I have been told over the years that owning a restaurant is a lot like owning a dairy. The similarities are obvious. You come to work early and you stay late for both endeavors. A dairy is a 24-hours-a-day, 7-days-a-week, 365-days-a-year proposition. Although not all restaurants are open every day, let’s assume for this comparison that a restaurant is open 7 days a week. From morning coffee to busy mealtime hours, a late-night meal, or dessert and coffee, the doors are open.

For sure, both a dairy and a busy restaurant will try to take captive every waking moment of the owner’s and manager’s time. Maybe a way to describe the similarities is to say that neither is anywhere close to a 9-to-5 job that you can mostly turn off when not at the office.

I have recently noticed another less obvious similarity between these two businesses. Since there are three meal opportunities for a restaurant, each business has to decide if they will do breakfast, lunch, dinner, or some combination of the three. Obviously, some restaurant types, like a high-end steakhouse or seafood place, don’t really fit the breakfast model. But, for this discussion, think more about a fast-food chain or local family restaurant that can cook eggs and bacon as well as hamburgers and fried chicken from 5 a.m. straight through to midnight.

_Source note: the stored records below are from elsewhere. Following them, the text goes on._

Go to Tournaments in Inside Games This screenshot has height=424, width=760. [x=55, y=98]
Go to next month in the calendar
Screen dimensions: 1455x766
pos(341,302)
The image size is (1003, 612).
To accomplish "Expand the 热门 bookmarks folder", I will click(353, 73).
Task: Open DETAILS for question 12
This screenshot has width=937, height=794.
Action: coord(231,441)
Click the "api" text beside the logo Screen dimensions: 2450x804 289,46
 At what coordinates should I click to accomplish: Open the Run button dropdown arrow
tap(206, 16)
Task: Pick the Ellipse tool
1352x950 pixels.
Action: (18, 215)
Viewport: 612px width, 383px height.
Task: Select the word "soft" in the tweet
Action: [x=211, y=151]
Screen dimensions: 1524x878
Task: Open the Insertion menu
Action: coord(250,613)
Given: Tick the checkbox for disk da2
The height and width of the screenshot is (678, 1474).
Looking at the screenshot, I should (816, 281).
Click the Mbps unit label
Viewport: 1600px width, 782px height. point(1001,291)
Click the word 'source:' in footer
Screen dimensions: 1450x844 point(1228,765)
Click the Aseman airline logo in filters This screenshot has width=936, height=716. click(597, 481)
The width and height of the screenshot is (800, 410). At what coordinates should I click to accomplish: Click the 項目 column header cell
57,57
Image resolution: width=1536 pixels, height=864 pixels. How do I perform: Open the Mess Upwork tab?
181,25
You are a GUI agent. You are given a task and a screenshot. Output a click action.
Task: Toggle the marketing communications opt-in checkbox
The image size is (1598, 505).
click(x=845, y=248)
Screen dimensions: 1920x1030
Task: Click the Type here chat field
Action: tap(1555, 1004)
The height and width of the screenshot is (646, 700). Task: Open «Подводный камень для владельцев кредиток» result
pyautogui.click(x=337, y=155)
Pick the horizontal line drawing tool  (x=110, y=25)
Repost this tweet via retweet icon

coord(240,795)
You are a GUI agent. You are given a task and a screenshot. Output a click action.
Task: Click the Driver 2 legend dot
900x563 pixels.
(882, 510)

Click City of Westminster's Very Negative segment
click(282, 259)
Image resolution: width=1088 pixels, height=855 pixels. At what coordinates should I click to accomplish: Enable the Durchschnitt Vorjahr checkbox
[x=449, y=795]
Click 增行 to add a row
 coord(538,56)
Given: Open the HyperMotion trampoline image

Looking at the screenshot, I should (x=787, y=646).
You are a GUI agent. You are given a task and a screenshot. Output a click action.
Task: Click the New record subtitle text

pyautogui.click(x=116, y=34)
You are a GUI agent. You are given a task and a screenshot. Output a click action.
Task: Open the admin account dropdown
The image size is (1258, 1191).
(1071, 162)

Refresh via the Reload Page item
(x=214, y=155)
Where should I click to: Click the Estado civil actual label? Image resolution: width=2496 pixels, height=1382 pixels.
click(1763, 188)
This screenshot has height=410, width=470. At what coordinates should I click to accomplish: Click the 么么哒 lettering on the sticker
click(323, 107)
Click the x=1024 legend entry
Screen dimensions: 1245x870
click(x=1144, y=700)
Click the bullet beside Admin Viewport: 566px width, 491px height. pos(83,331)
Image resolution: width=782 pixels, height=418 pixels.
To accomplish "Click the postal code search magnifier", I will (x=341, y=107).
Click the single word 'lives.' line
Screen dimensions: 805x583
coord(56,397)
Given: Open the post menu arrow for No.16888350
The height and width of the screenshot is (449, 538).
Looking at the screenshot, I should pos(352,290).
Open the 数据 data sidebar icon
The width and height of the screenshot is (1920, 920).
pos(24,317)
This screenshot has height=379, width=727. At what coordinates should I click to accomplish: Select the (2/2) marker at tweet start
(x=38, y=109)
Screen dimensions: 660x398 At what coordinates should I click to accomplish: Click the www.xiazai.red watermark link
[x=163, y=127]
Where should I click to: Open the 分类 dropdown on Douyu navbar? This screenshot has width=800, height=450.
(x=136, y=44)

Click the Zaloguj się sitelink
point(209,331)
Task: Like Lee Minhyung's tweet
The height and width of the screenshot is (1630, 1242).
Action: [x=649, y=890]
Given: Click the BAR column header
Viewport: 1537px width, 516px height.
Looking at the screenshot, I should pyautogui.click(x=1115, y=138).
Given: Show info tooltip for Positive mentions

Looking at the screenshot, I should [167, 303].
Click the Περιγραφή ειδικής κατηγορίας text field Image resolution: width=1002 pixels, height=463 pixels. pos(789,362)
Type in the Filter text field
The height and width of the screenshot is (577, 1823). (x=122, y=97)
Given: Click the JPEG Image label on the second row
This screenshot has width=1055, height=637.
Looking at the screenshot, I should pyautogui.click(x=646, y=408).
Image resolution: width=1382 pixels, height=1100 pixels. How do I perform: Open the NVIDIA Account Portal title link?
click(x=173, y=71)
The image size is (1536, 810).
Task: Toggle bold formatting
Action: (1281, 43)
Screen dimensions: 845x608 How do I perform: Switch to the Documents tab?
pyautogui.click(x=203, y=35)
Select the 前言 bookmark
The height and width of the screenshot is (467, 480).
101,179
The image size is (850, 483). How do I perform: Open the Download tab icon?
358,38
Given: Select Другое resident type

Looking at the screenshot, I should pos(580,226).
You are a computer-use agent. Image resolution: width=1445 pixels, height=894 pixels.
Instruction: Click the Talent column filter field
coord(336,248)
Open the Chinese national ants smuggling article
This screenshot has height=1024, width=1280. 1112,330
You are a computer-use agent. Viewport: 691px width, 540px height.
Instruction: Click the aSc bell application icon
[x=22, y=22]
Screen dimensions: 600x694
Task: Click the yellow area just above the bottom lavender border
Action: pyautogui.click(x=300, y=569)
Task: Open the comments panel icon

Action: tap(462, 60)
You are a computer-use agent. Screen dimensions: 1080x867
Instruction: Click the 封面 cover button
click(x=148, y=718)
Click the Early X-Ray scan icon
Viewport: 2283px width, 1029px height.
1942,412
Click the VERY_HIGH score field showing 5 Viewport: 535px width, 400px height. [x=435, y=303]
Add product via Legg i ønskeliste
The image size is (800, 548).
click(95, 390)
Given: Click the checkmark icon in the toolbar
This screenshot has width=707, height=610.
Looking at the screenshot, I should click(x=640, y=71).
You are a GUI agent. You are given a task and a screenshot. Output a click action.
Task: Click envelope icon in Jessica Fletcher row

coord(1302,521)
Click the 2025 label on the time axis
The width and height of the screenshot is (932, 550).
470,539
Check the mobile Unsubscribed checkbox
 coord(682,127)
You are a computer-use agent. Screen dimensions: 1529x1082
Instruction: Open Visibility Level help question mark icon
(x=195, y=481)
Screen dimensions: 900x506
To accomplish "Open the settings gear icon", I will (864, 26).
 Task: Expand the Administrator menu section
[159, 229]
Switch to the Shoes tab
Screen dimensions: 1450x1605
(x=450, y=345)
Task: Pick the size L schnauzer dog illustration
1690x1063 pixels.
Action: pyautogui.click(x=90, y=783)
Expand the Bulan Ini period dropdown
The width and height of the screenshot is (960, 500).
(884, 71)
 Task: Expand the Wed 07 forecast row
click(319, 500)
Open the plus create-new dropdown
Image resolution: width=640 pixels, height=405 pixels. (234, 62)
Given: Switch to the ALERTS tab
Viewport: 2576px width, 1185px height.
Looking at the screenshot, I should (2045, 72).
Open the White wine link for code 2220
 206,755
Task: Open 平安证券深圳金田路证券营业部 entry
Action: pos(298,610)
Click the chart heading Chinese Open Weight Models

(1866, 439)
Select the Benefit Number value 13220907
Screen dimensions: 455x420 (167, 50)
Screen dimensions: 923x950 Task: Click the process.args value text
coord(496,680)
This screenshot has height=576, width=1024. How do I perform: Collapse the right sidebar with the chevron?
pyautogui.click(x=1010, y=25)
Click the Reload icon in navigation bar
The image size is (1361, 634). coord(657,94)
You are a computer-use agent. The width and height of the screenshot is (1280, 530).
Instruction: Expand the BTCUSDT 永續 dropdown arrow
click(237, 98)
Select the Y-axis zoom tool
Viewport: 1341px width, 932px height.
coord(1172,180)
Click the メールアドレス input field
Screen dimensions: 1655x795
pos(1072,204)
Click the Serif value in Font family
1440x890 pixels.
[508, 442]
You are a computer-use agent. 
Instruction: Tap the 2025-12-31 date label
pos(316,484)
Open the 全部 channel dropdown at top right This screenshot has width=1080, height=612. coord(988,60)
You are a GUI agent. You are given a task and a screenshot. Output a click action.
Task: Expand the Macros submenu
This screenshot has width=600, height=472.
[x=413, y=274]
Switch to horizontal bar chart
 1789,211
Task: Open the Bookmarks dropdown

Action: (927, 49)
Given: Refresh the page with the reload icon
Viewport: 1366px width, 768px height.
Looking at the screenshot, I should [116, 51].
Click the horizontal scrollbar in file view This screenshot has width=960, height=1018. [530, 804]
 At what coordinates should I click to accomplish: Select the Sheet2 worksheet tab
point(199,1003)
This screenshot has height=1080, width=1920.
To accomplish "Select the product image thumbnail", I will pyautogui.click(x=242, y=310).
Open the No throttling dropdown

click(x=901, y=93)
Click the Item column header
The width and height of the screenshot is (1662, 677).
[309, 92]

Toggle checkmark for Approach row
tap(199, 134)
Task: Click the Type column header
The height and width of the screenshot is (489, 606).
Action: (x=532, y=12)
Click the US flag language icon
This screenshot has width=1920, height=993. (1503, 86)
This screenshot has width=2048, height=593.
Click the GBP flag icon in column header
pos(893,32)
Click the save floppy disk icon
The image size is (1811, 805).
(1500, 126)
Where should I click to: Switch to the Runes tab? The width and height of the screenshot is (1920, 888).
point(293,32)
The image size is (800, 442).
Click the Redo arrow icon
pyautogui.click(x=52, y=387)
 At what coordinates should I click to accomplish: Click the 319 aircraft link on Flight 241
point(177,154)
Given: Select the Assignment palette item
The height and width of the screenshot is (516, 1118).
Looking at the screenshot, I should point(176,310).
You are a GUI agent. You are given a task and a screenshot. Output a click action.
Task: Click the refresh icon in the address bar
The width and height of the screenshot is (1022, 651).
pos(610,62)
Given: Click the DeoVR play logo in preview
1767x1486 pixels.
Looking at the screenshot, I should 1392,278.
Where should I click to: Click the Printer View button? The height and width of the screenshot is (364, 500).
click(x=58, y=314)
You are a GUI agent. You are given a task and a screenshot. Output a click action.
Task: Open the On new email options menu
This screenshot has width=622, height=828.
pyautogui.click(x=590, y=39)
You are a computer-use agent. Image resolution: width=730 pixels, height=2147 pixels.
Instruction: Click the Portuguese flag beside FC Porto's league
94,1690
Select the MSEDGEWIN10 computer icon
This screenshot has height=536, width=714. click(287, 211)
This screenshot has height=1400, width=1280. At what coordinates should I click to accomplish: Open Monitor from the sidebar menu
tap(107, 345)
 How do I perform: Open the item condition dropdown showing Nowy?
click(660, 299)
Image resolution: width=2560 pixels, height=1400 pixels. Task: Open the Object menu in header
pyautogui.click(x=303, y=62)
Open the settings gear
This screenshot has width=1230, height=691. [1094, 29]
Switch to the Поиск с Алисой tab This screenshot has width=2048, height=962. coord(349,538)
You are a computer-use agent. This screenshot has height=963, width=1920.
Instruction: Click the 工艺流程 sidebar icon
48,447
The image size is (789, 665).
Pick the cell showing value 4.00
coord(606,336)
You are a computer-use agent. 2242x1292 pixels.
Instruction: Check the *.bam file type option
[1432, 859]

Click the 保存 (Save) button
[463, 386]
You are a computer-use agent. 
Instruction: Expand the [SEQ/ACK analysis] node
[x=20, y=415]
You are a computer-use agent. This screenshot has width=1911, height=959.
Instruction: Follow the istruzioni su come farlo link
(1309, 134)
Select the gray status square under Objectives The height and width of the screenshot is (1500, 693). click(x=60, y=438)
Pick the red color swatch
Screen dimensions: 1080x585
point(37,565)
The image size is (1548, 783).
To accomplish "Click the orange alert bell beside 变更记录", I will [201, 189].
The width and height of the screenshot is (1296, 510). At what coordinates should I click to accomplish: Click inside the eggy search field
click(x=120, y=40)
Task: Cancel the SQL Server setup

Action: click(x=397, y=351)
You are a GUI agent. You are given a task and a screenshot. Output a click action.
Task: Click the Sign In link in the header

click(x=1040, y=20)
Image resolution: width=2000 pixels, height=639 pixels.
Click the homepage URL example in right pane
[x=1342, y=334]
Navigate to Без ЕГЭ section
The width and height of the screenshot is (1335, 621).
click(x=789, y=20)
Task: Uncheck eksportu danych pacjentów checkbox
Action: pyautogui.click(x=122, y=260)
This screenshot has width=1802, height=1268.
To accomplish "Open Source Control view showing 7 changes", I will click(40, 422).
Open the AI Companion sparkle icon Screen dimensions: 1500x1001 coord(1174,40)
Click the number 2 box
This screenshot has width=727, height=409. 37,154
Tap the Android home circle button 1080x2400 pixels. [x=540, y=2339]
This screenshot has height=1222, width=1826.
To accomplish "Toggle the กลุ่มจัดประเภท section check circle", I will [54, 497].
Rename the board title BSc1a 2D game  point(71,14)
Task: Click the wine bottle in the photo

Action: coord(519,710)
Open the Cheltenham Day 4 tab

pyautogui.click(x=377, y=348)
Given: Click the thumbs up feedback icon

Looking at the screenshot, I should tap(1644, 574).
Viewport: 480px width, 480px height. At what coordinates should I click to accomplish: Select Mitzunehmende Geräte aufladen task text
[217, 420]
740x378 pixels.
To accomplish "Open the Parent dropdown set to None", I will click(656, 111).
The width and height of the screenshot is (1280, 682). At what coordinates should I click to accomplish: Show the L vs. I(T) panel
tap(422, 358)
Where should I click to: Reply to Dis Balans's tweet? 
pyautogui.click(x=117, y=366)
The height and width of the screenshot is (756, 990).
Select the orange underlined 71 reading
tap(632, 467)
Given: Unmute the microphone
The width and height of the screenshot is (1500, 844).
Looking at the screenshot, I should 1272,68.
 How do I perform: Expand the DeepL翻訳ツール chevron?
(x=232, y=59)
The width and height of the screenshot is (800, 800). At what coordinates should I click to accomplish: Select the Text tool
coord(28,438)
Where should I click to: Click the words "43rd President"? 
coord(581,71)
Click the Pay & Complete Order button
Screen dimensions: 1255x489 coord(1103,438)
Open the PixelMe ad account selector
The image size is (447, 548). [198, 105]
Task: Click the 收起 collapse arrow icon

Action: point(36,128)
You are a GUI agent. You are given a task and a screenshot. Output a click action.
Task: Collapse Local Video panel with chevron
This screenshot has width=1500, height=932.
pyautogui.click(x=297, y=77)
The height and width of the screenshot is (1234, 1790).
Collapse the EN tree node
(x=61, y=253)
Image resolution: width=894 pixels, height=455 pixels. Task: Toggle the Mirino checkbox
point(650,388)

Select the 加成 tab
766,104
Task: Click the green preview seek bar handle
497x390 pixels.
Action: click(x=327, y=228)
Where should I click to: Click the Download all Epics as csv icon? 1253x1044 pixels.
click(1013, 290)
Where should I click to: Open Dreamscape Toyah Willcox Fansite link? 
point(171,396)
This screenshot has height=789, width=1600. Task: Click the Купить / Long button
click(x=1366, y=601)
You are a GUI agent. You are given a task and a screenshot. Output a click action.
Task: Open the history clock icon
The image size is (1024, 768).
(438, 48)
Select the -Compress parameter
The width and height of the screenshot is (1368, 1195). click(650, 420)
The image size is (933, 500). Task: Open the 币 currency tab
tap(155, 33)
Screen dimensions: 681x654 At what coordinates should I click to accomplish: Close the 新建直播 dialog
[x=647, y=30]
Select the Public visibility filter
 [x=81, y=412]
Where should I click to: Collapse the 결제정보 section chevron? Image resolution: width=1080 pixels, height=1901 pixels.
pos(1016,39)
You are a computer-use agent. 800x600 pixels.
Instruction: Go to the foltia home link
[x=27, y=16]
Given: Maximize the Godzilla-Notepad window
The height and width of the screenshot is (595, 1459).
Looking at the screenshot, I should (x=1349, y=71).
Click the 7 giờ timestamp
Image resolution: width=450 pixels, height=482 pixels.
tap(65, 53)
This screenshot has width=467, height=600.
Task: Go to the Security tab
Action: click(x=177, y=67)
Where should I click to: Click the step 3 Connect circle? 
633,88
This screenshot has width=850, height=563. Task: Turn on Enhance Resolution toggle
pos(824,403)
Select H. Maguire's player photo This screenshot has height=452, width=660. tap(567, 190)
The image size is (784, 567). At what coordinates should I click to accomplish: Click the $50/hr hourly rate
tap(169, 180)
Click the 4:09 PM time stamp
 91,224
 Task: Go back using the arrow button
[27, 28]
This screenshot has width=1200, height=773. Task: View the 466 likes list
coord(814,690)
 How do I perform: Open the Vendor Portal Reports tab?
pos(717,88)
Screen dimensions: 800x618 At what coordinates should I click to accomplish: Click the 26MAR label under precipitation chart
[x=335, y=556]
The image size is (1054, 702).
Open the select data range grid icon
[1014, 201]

In recent years, a popular hamburger chain decided to get into the breakfast business. I am guessing that they did not enter into this decision lightly and considered many factors to decide if this was a good move for their business. In a little different direction, I see more and more restaurants that are breakfast-focused but are also open for lunch. However, don’t show up there later in the day for a plate of spaghetti. They won’t be there!

As I ponder these different business models, I can’t help but wonder how similar these decisions between two or three meals served are to a dairy considering twice a day (2x) or three times a day (3x) milking.

The value proposition

Let’s first mention the primary difference. The two or three meals decision is most, if not all, driven by economics. Sure, there is a customer service angle along with issues with employees, owners, and managers. But the decision will most likely be driven by economic factors like return on capital investment, marginal income opportunities, and the specific return on added variable cost.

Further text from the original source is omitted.